◆ Task instructions:
A) List every number that appears in the post below about the writer's mother, and say what each one refers to.
B) According to the post below about the writer's mother, how does she respond when she tries to join a group conversation?
C) Resume the post below about the writer's mother, starting right after its final sentence.

◆ Source extract:

My mum is 71 - so I don't know if that even counts as elderly, but I am hoping to hear from anyone who has seen these symptoms in a parent..
She lives alone after a divorce from my dad 30+ years ago.
I have noticed a marked change in her in the last 3 years.
She has always been introverted but was always interested in people/new places, and quite adventurous. It feels like in the last few years she has withdrawn from the world into herself.
She cannot contribute to a social group conversation, she either doesn't speak or says some almost nonsensical thing or something irrelevant.
She seems slightly (for want of a better phrase) 'out of it', detached from her surroundings. She will chat to me and to my kids, and close family/friends on a one to one basis but I don't feel like I get much from these exchanges, it's hard to explain but I used to be close to her and now I feel like she's somewhere else.

◆ Extracted entries:
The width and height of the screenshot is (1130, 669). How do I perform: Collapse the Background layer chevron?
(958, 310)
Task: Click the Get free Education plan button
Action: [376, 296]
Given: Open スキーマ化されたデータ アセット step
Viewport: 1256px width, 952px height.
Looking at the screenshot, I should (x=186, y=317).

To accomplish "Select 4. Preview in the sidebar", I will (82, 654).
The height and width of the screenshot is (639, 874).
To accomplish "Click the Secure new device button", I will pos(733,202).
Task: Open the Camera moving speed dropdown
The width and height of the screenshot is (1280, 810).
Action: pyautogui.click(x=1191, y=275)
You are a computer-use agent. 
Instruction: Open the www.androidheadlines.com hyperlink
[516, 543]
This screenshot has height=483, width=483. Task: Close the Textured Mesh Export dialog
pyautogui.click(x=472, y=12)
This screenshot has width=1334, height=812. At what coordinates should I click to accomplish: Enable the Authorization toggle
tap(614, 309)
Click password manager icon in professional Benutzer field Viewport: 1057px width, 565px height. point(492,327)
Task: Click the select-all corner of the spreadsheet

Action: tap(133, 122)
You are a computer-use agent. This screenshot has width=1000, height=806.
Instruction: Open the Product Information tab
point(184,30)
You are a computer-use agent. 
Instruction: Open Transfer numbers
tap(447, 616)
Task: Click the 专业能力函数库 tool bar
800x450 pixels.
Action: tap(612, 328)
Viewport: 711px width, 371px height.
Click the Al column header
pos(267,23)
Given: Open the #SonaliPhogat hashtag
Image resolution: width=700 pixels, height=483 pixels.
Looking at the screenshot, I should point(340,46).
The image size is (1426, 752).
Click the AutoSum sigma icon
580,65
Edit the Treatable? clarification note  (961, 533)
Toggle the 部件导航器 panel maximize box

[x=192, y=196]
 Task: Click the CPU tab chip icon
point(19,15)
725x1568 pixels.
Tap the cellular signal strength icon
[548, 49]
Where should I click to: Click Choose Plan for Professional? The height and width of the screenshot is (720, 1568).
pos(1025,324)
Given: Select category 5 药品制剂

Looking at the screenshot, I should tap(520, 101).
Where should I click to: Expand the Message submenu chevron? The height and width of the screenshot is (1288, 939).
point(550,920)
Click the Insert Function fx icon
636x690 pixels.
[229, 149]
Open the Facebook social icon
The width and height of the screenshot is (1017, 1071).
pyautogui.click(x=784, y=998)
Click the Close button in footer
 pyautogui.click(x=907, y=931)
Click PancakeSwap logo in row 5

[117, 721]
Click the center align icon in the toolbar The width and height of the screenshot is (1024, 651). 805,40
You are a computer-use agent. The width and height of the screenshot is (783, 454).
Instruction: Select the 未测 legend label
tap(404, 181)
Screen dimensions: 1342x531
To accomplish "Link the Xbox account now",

◆ Answers below:
A)
71: the mother's age.
30+: the number of years since her divorce from the writer's dad.
3: the number of years over which the writer has noticed a marked change in her.

B) She either doesn't speak or says something almost nonsensical or irrelevant.

C)
She seems to have lost the ability to converse and make small talk - she comes across as rude because she doesn't know how to chat anymore. Another change is her table manners have got quite bad - eating with her mouth open, almost like a co-ordination problem.
At a family event this weekend both her brother and sister said they were concerned about her too, commenting on her being detached, sitting on her own, not joining conversations and not seeming interested in the world around her. She also got too drunk too early which was frankly a bit embarrassing.
It feels like she has physically aged in the past few years, her speech seems slightly different (croakier voice), and her walking is slow and a bit shuffly. She has an arthritic foot which doesn't help but I feel her whole demeanour is that of someone much older. She has had a couple of trips/falls in the last few years as well. I think this has stopped her doing as much/going out and about as she has admitted to me she feels more anxious about falling.
I don't know if this sounds like dementia/Alzheimers -she is not forgetting names or words or losing things. It seems like she is almost slightly drunk, if that makes sense!
I have brought my concerns up with her - I said I'd noticed she'd lost her joie de vivre, she said she thought it was being more cautious and also being alone a lot. I asked if she felt depressed, she said no.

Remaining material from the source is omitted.